Actions

## Feature #8887

closed

### min(n), max(n), min_by(n), max_by(n)

Status:
Closed
Priority:
Normal
Target version:
-
[ruby-core:57111]

Description

return minimum/maximum n elements as an array.

Example:

• [6, 0, 3, 3, 8, 3, 5, 0, 6].min(4) #=> [0, 0, 3, 3]
• [6, 0, 3, 3, 8, 3, 5, 0, 6].max(4) #=> [5, 6, 6, 8]
• [6, 0, 3, 3, 8, 3, 5, 0, 6].min_by(4) {|v| (v-5)**2 } #=> [5, 6, 6, 3]
• [6, 0, 3, 3, 8, 3, 5, 0, 6].max_by(4) {|v| (v-5)**2 } #=> [3, 8, 0, 0]

These methods are similar to sort follows first or last.

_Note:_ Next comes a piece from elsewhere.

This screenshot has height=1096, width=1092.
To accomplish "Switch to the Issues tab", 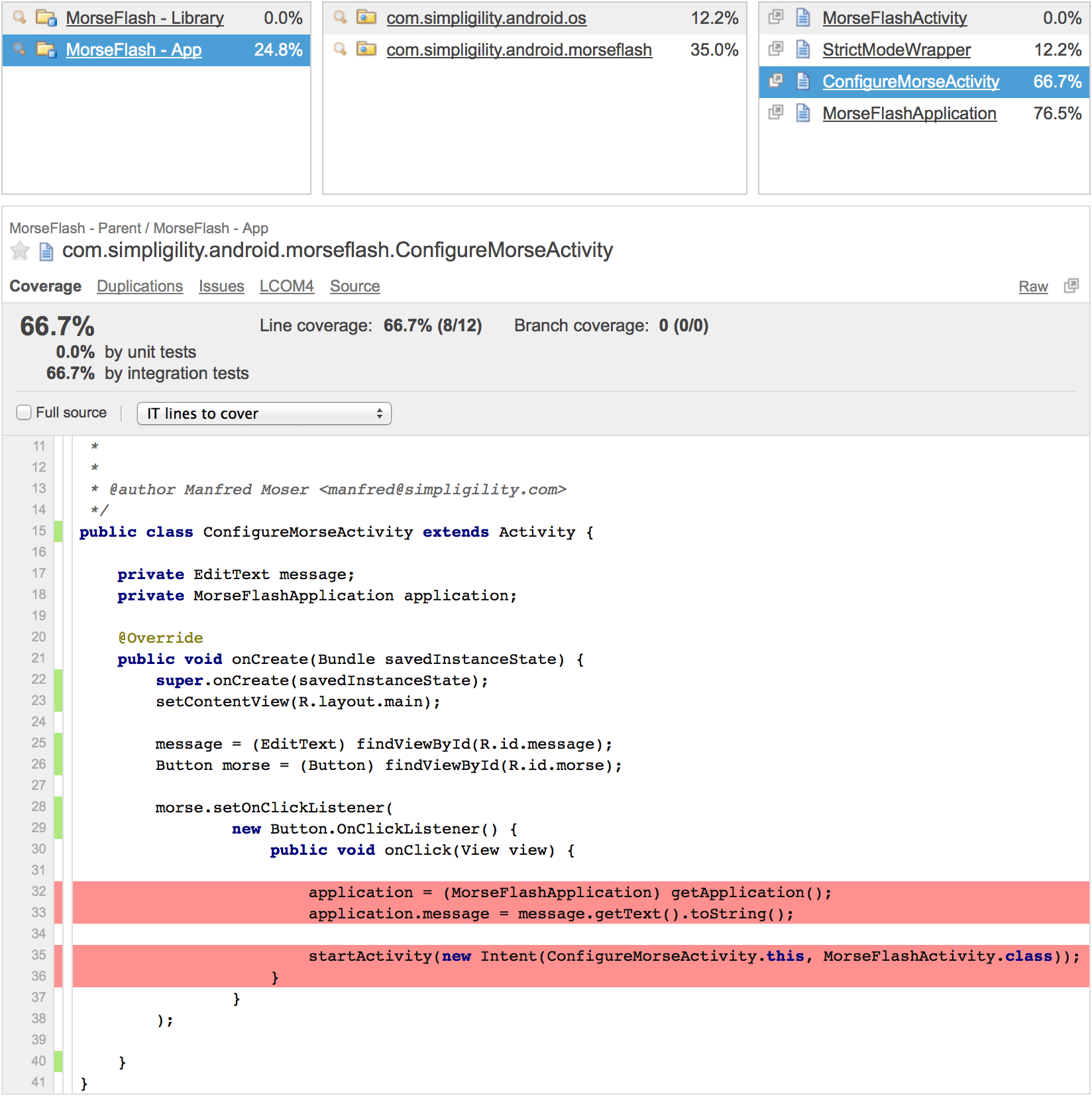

• e.min(n) is similar to e.sort.first(n)
• e.max(n) is similar to e.sort.last(n)
• e.min_by(n) {...} is similar to e.sort_by {...}.first(n)
• e.max_by(n) {...} is similar to e.sort_by {...}.last(n)

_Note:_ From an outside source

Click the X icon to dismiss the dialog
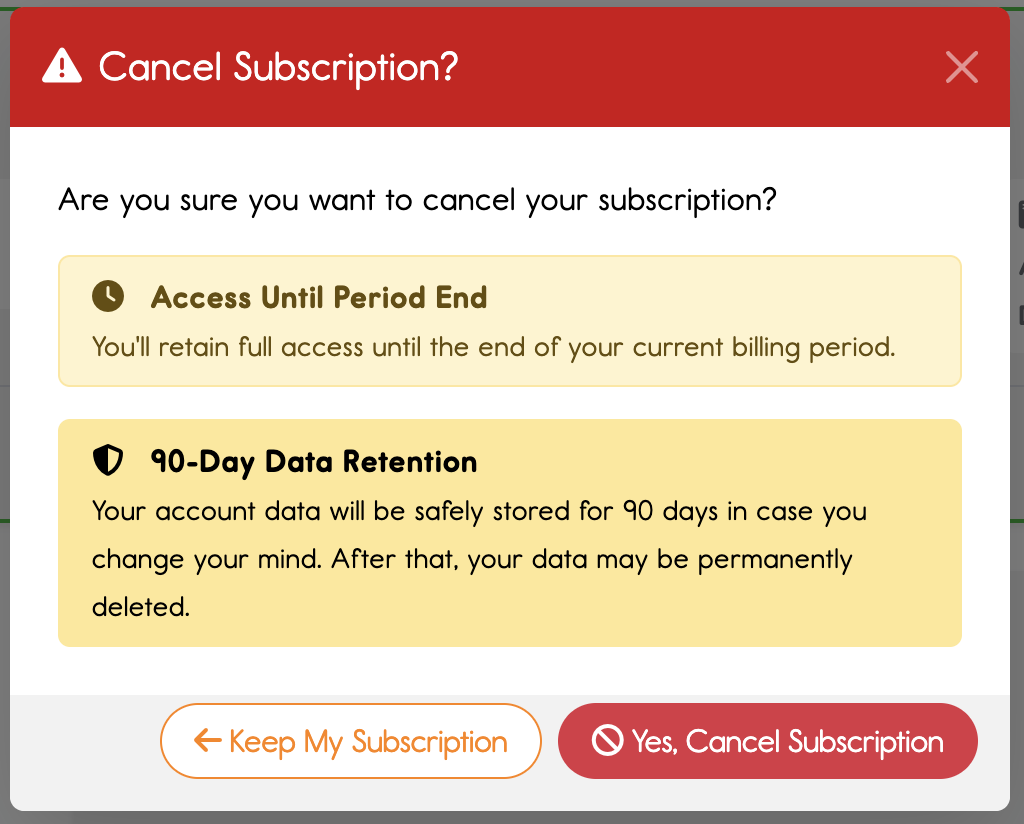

However e.min(n), e.max(n), e.min_by(n), e.max_by(n) are
less memory consuming and can be faster.
They use memory proportional to n, not e.
They doesn't sort whole e.

I feel their use is not rare.
I found several use after searching.

Also, e.max(n) can be used to implement weighted random sampling.

Pavlos S. Efraimidis, Paul G. Spirakis
Weighted random sampling with a reservoir
Information Processing Letters
Volume 97, Issue 5 (16 March 2006)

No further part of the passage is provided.